Я помню о своих разговорах с генералом П. Н. Соловьевым, начальником Северо-Западной железнодорожной полиции. Он жаловался, что Ставка часто настаивает на немедленной отправке составов с военными грузами, и утверждал, что выполнение этих требований блокирует нормальное железнодорожное сообщение. Неоднократно Соловьев должен был лично ехать на узловую станцию, чтобы ликвидировать затор; идущие малой скоростью поезда должны были ждать, чтобы поезда с амуницией или другим военным грузом могли ехать быстрее. Особой причиной для недовольства было то, что вагоны, отправленные в Варшаву, никогда не возвращались обратно, что вело ко все увеличивающейся нехватке подвижного состава на этих станциях и усложняло комплектование новых составов. Военные власти в Варшаве следили только за разгрузкой поездов, переводя их на запасный путь, чтобы освободить главную ветку, и затем оставляли их стоять там.

«Весь порядок нарушен и вряд ли может быть когда-нибудь восстановлен, – заявлял генерал Соловьев. – И это происходит главным образом потому, что в командовании армии есть люди, совершенно незнакомые с правилами и техникой железнодорожной службы. Когда полицейские власти ставят передо мной задачу устранить возникающие препятствия, я должен постоянно действовать как посредник, пытаясь примирить требования военных с железнодорожным руководством. В случаях настоятельной необходимости для армии срочно отправить военный эшелон даже составы с продовольствием должны задерживаться на несколько дней».

И здесь, возможно, мы имеем первую причину быстро увеличивающейся нехватки предметов первой необходимости, следствием чего может стать всеобщий экономический крах. Конечно же, торговцы желали побыстрее использовать исключительную ситуацию в своих собственных интересах, и если цены однажды выросли, не хотели снижать их. Чиновники и рабочие, со своей стороны, непрерывно требовали повышения окладов и заработной платы, обосновывая свои права все возрастающей стоимостью жизни.

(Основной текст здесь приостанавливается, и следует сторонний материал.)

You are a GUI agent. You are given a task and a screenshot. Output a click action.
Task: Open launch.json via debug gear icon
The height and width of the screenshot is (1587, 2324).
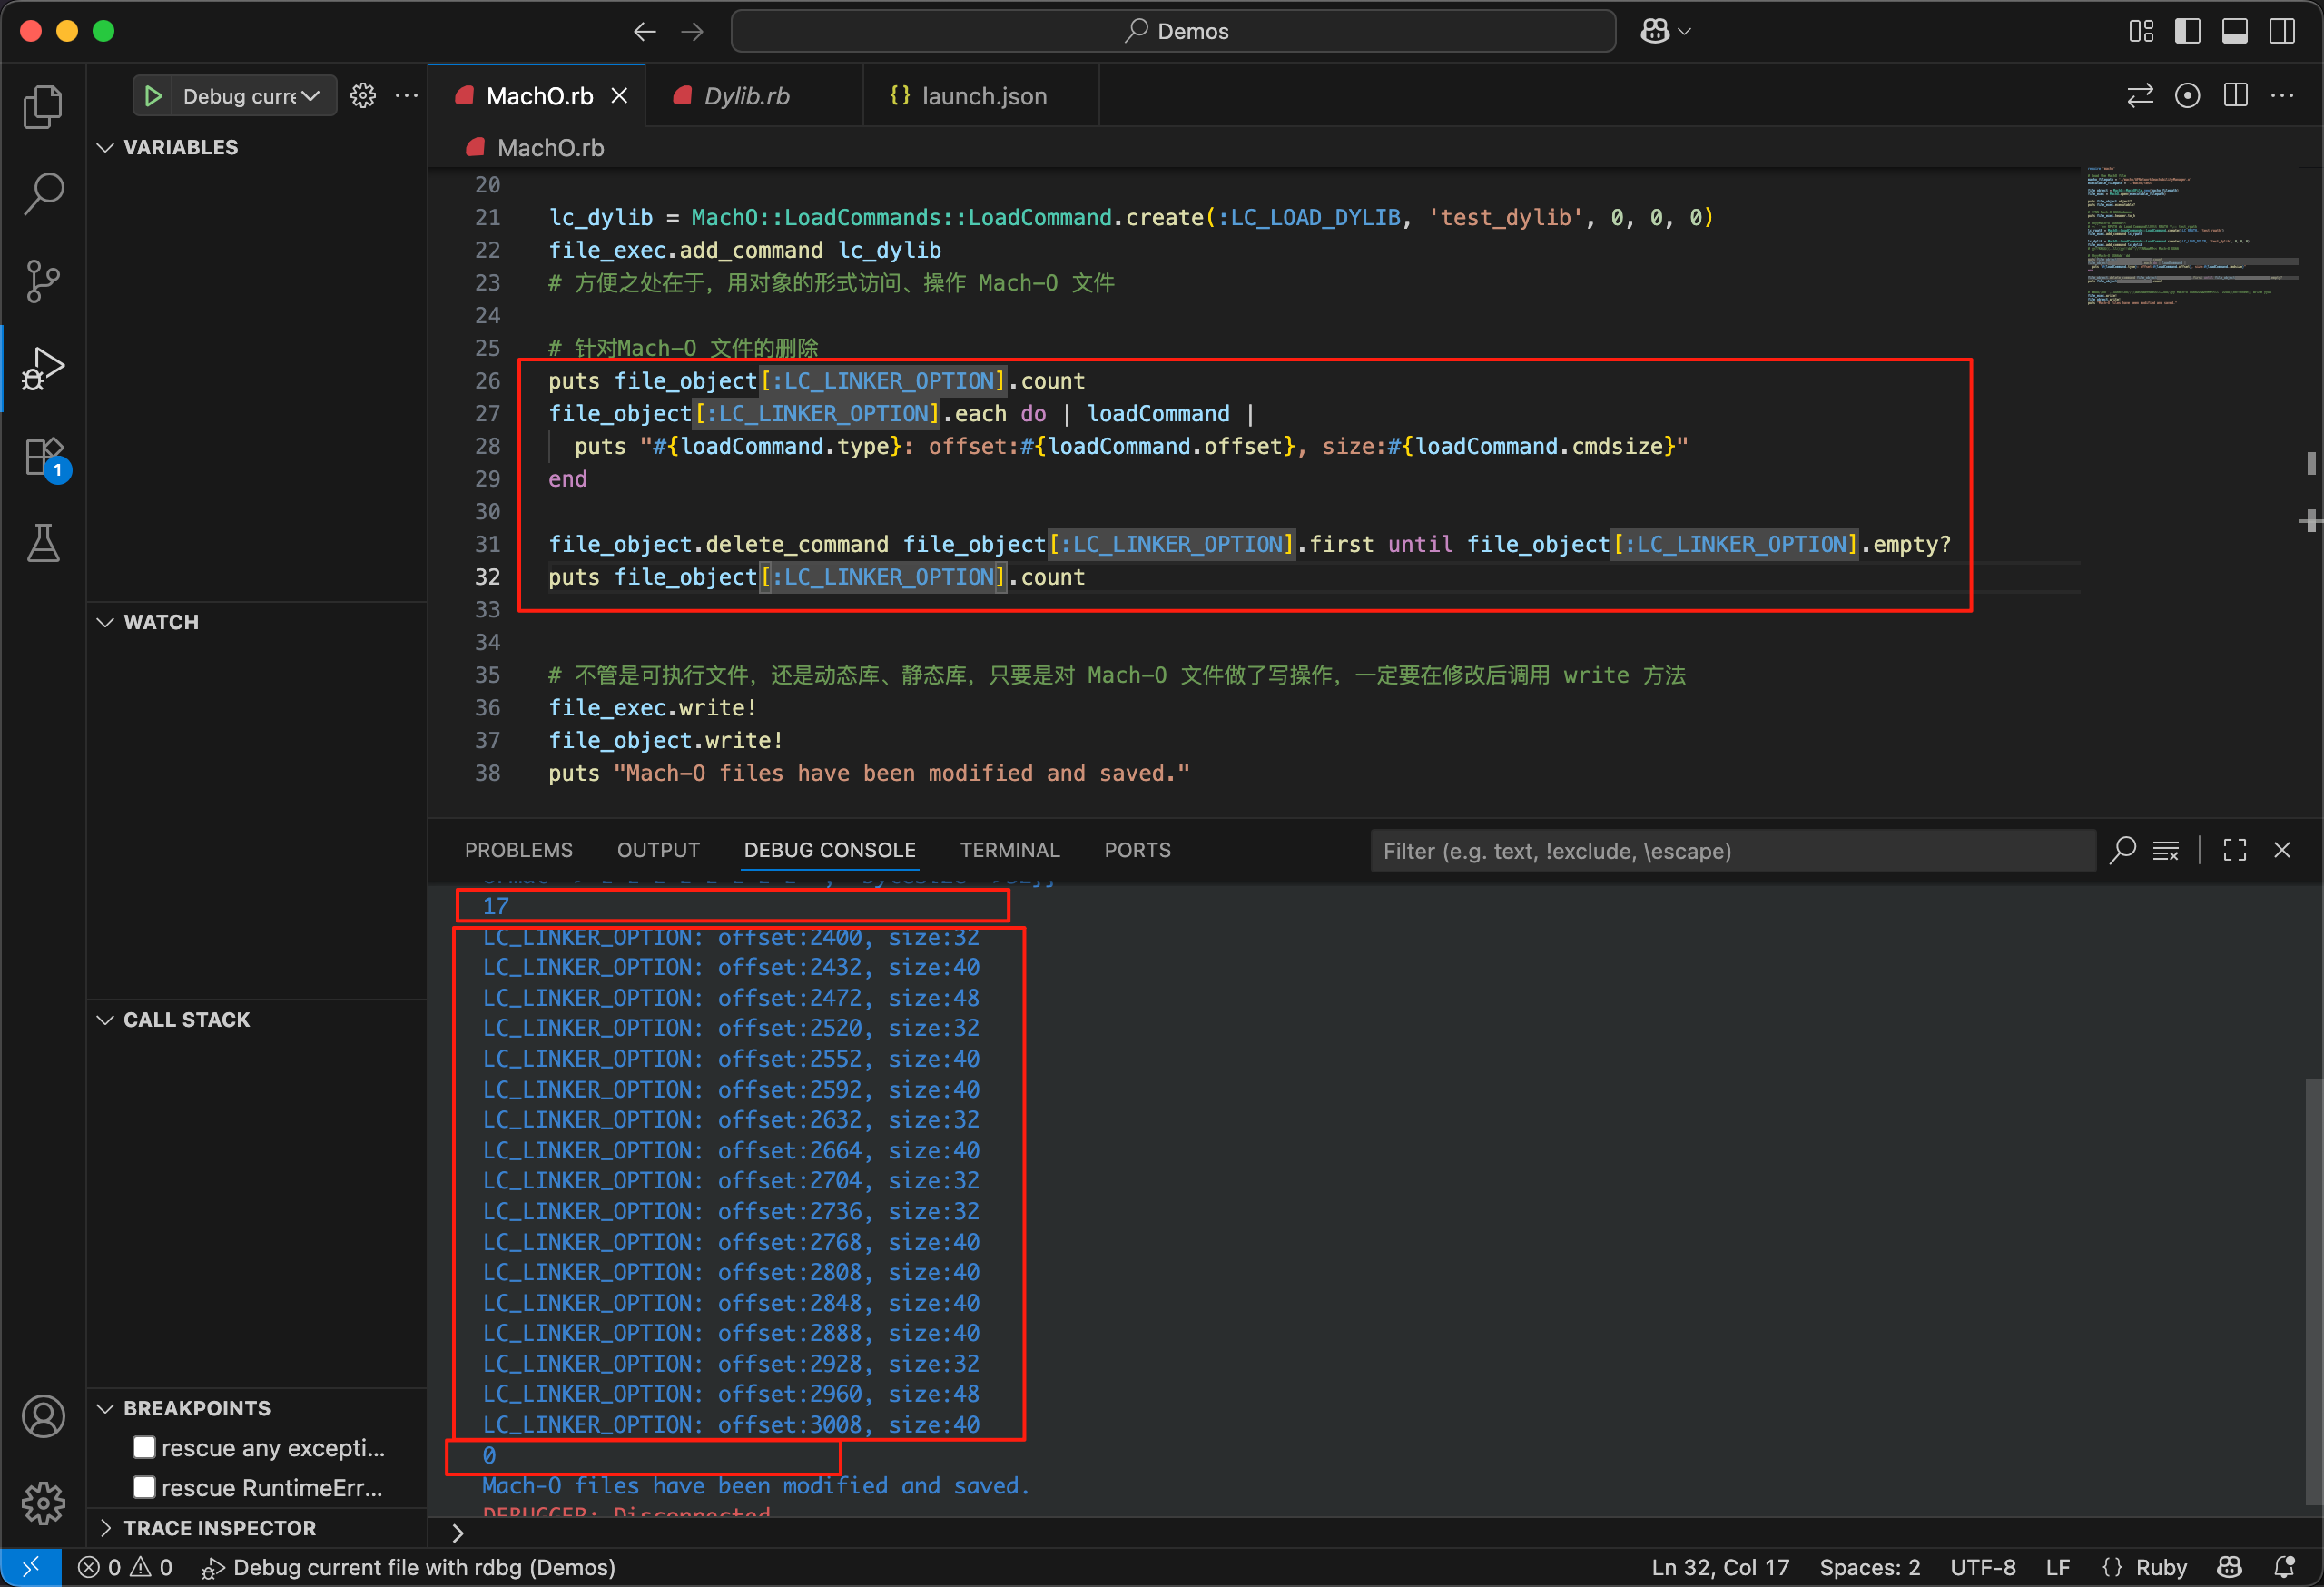(363, 96)
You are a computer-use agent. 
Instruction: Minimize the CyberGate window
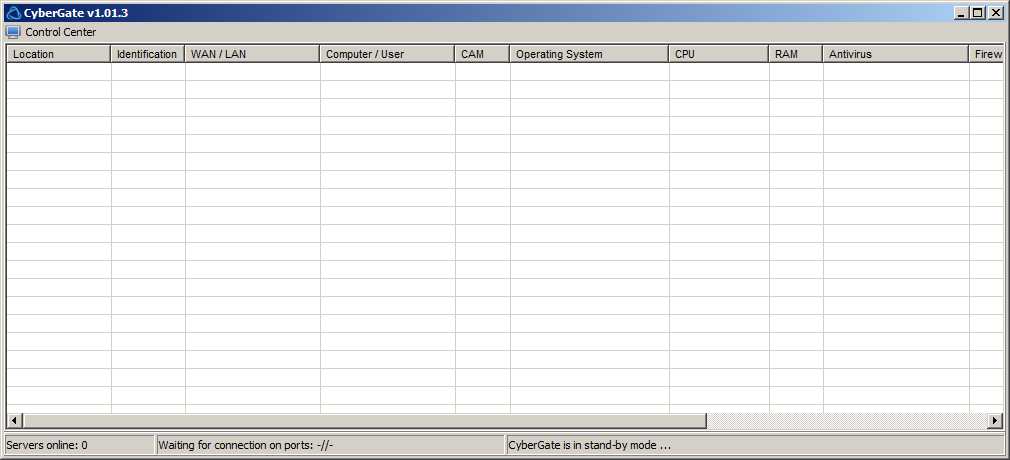point(961,13)
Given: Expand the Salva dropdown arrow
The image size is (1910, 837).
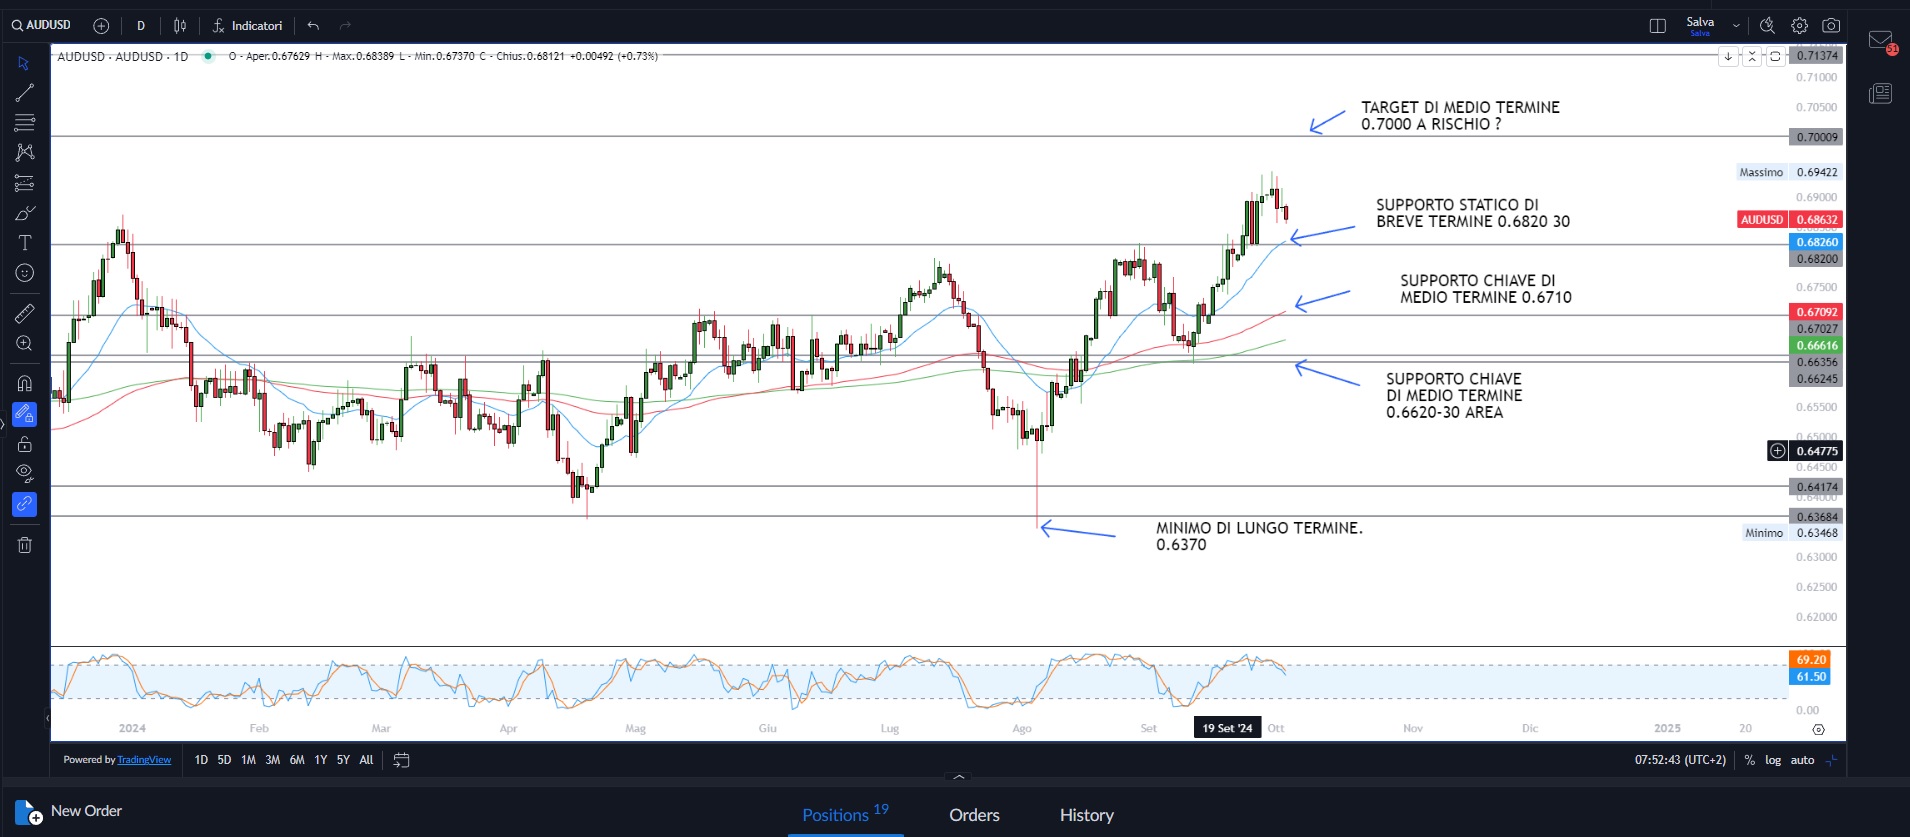Looking at the screenshot, I should click(x=1736, y=26).
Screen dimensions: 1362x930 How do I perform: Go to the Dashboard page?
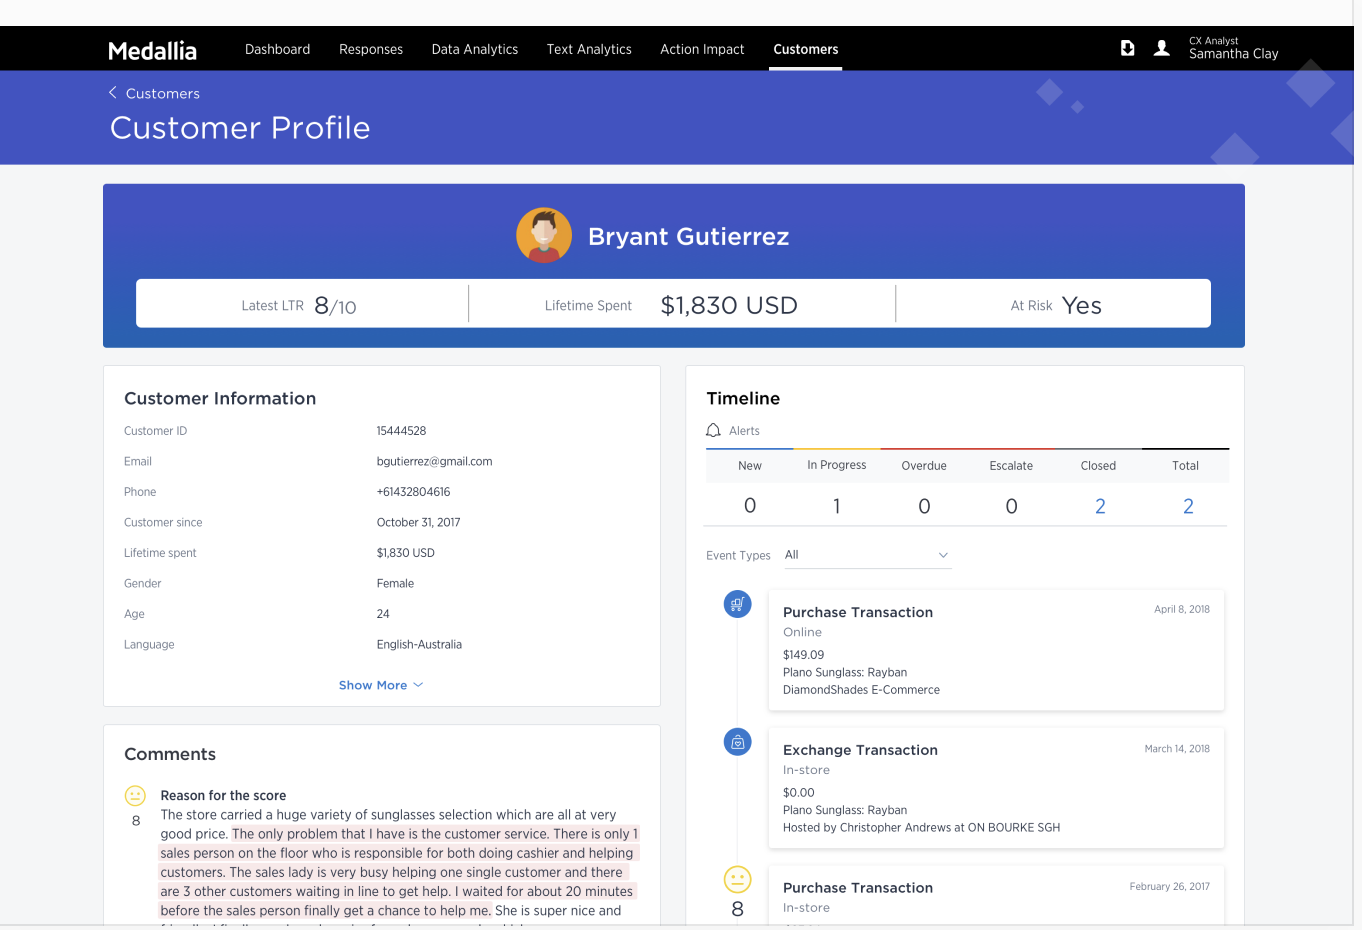(x=277, y=48)
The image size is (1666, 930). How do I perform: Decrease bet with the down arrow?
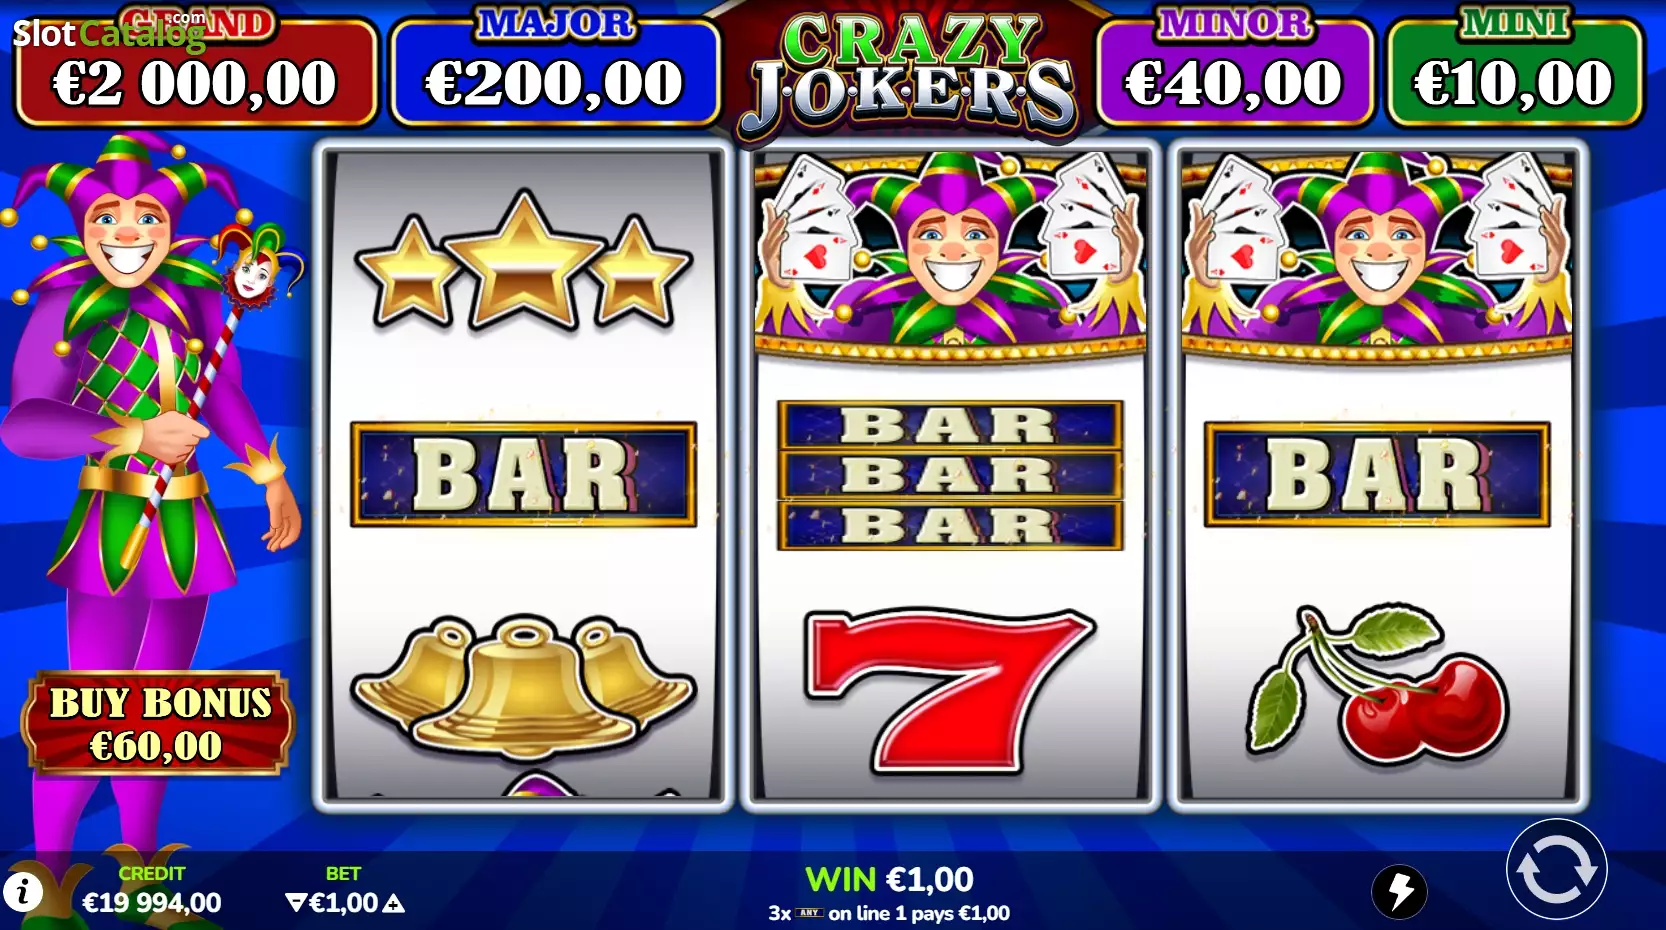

Когда я еще был директором Департамента полиции, мне как-то позвонил директор Московского торгово-промышленного товарищества Г. П. Гюйон, умный и деловой обрусевший француз, которого я никогда раньше не встречал. Во всех подробностях и очень ясно он изложил мнение, которое было широко распространено, что нерегулярность грузовых и пассажирских перевозок может привести к опасным волнениям среди населения и нужно предпринять своевременные меры, чтобы быть готовыми к такой опасности. Один из приведенных им примеров был таким: важное сырье, предназначенное для Москвы и прибывающее из северных городов, недели лежало в ожидании состава для перевозки, в то время как через эту же станцию проходили пустые составы, зарезервированные для Военного министерства, которые поэтому не могли быть использованы. Согласно Гюйону, срыв регулярных поставок сырья вызвал падение производства на фабриках и волнения среди рабочих, что создало благоприятную почву для агитации социалистов. Гюйон завершил свою речь утверждением, что как представитель и глава товарищества он руководствуется только интересами промышленников, а они сделают все возможное, чтобы предотвратить увольнения рабочих. Но он добавил, что боится, что в ближайшем будущем все их усилия окажутся бесполезными, так как никакие попытки убедить Генеральный штаб в необходимости введения некоторой регулярности в железнодорожное сообщение и упорядочения распределения вагонов не имели успеха.